[[ DATA TO PROCESS open ]]

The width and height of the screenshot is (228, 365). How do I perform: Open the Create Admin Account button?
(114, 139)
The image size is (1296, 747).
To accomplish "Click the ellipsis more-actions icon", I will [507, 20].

[[ DATA TO PROCESS closed ]]
[[ DATA TO PROCESS open ]]

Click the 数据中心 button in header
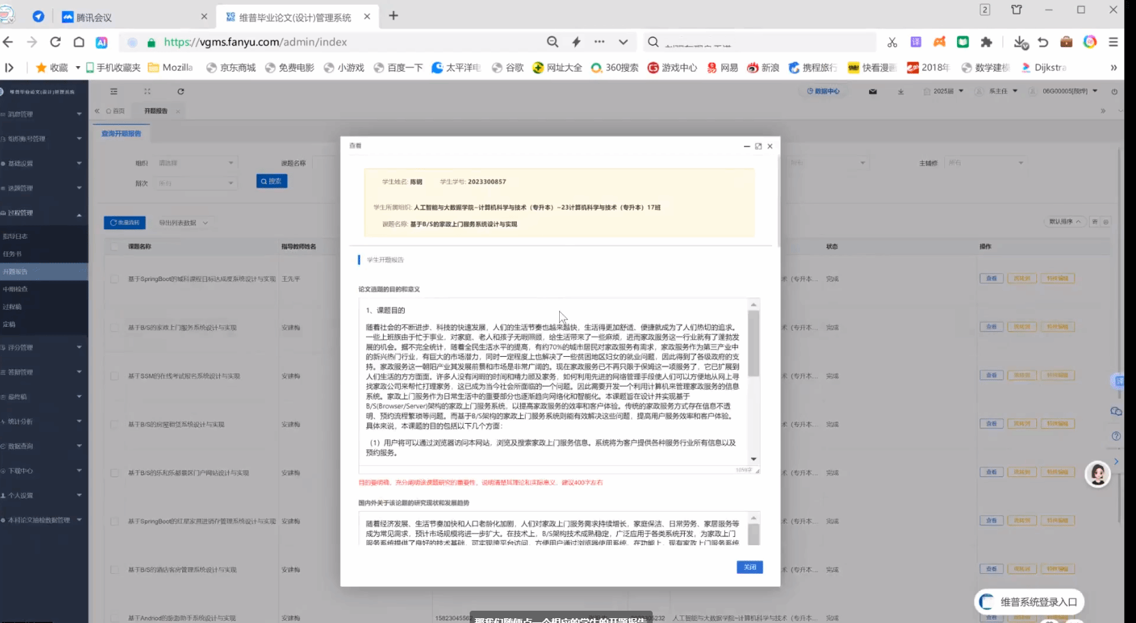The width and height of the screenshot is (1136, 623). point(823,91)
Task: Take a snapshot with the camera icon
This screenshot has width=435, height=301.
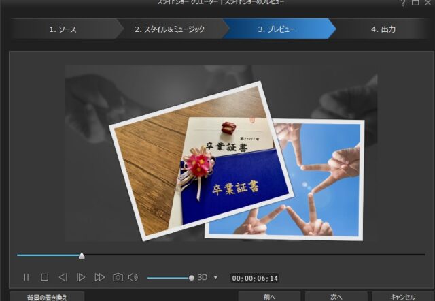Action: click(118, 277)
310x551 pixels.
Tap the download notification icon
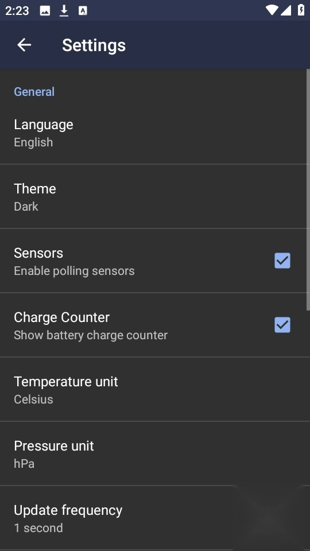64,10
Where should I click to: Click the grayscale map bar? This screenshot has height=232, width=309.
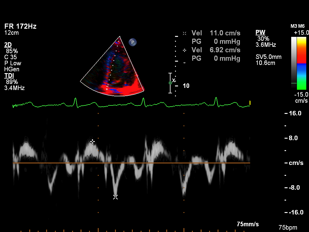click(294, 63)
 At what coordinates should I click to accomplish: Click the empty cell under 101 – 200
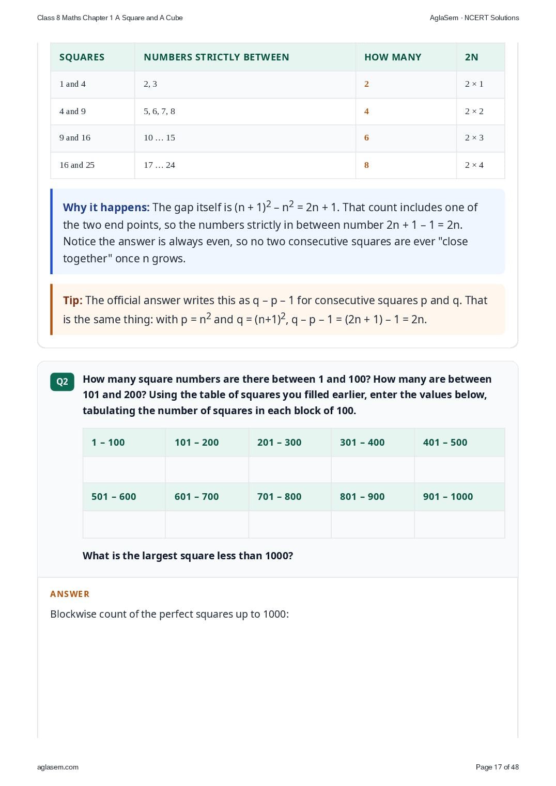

[[ DATA TO PROCESS closed ]]
[[ DATA TO PROCESS open ]]

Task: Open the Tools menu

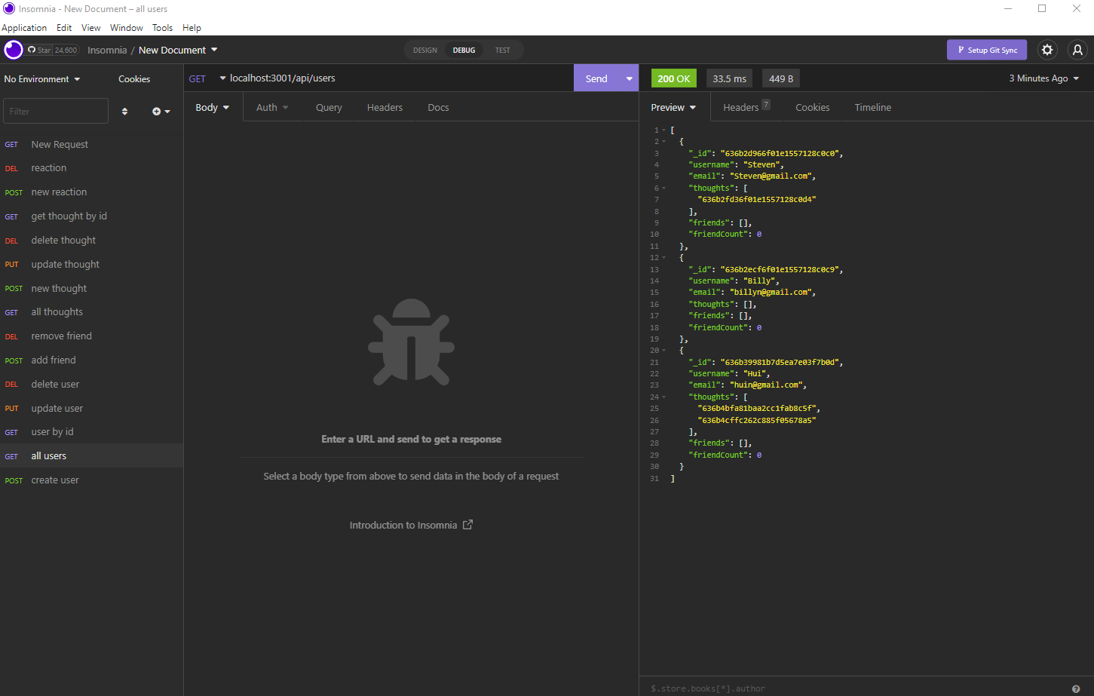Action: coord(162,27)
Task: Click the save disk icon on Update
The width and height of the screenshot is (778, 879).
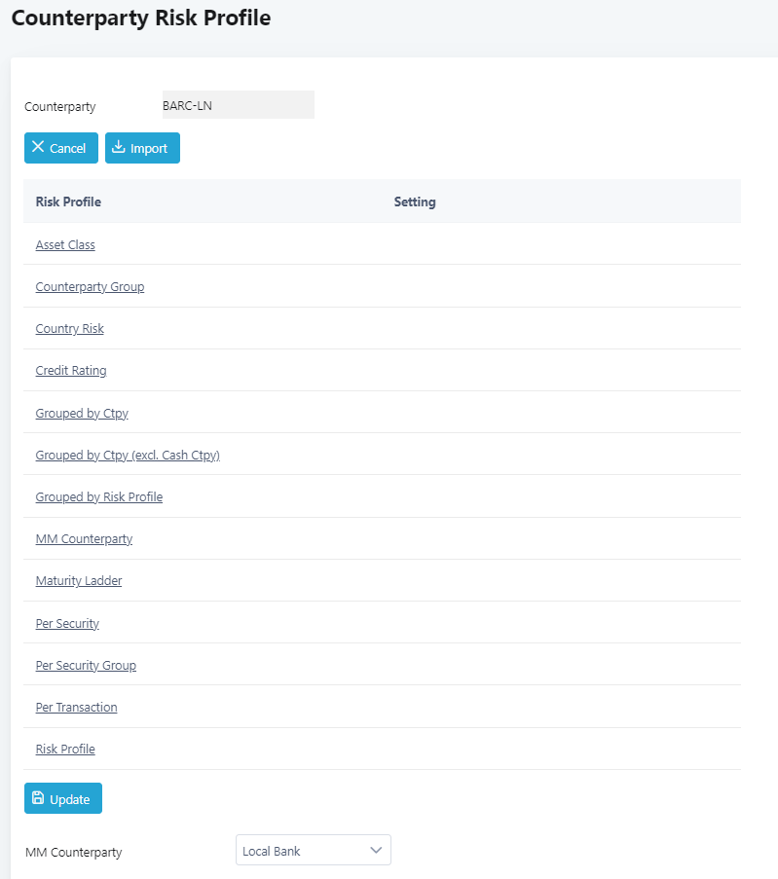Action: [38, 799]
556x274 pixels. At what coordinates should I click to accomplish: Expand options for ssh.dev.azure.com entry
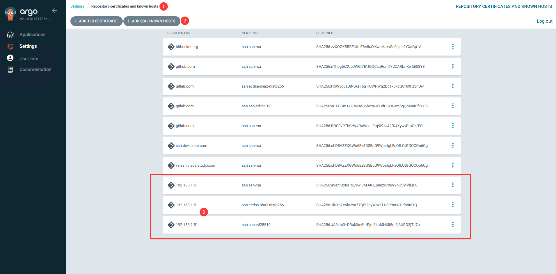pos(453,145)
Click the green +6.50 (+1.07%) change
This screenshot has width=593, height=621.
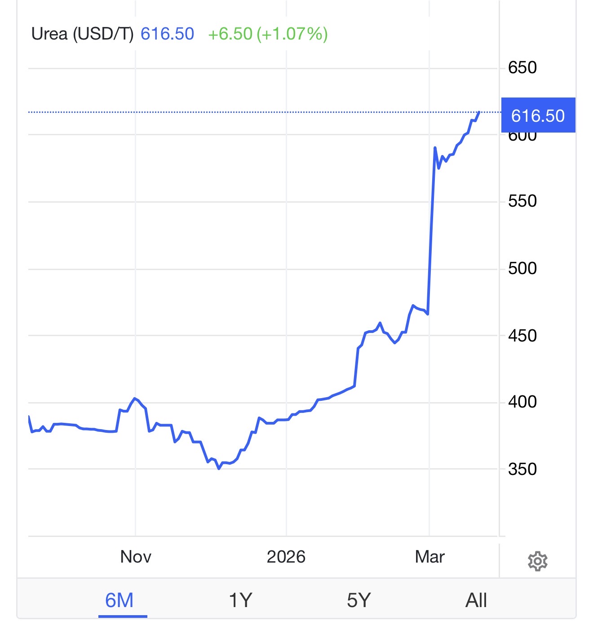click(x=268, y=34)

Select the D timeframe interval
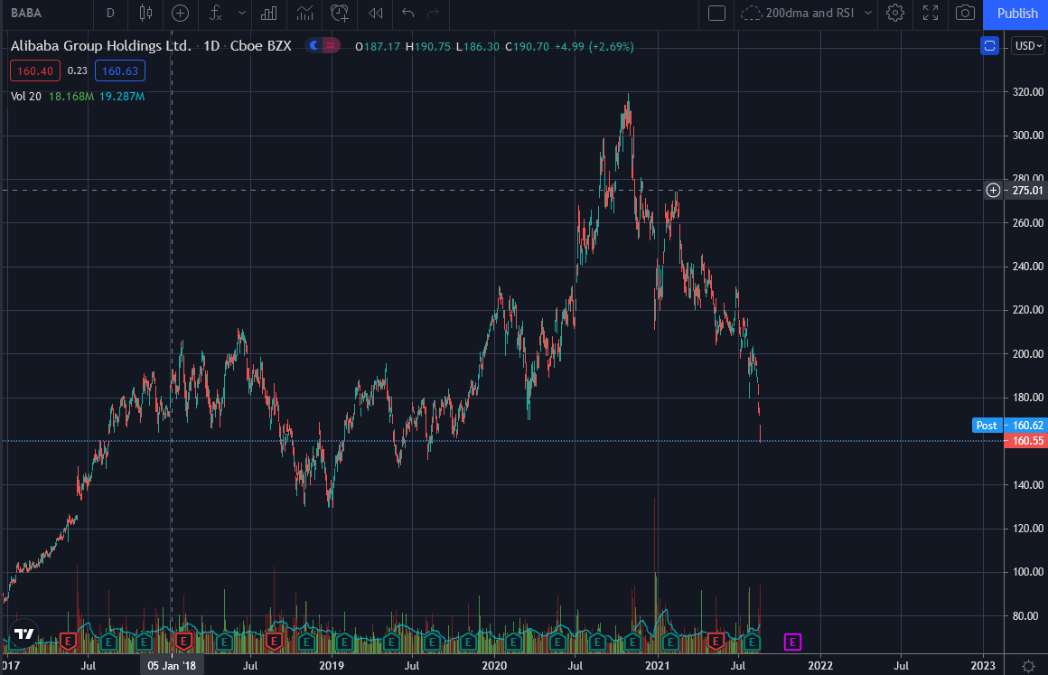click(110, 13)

[[ DATA TO PROCESS closed ]]

* _EXERCISE DESCRIPTION_: Starting from the line with "Task: Take a snapshot with the camera icon" in the records above, repeat each line exactly until you have written the line with "At what coordinates should I click to accomplish: Click", then stop; drop the pictures.

* _COMPLETED TASK_:
Task: Take a snapshot with the camera icon
This screenshot has width=435, height=301.
Action: click(118, 277)
310x551 pixels.
Tap the download notification icon
64,10
Where should I click to: Click the grayscale map bar? This screenshot has height=232, width=309.
click(294, 63)
 At what coordinates should I click to accomplish: Click the empty cell under 101 – 200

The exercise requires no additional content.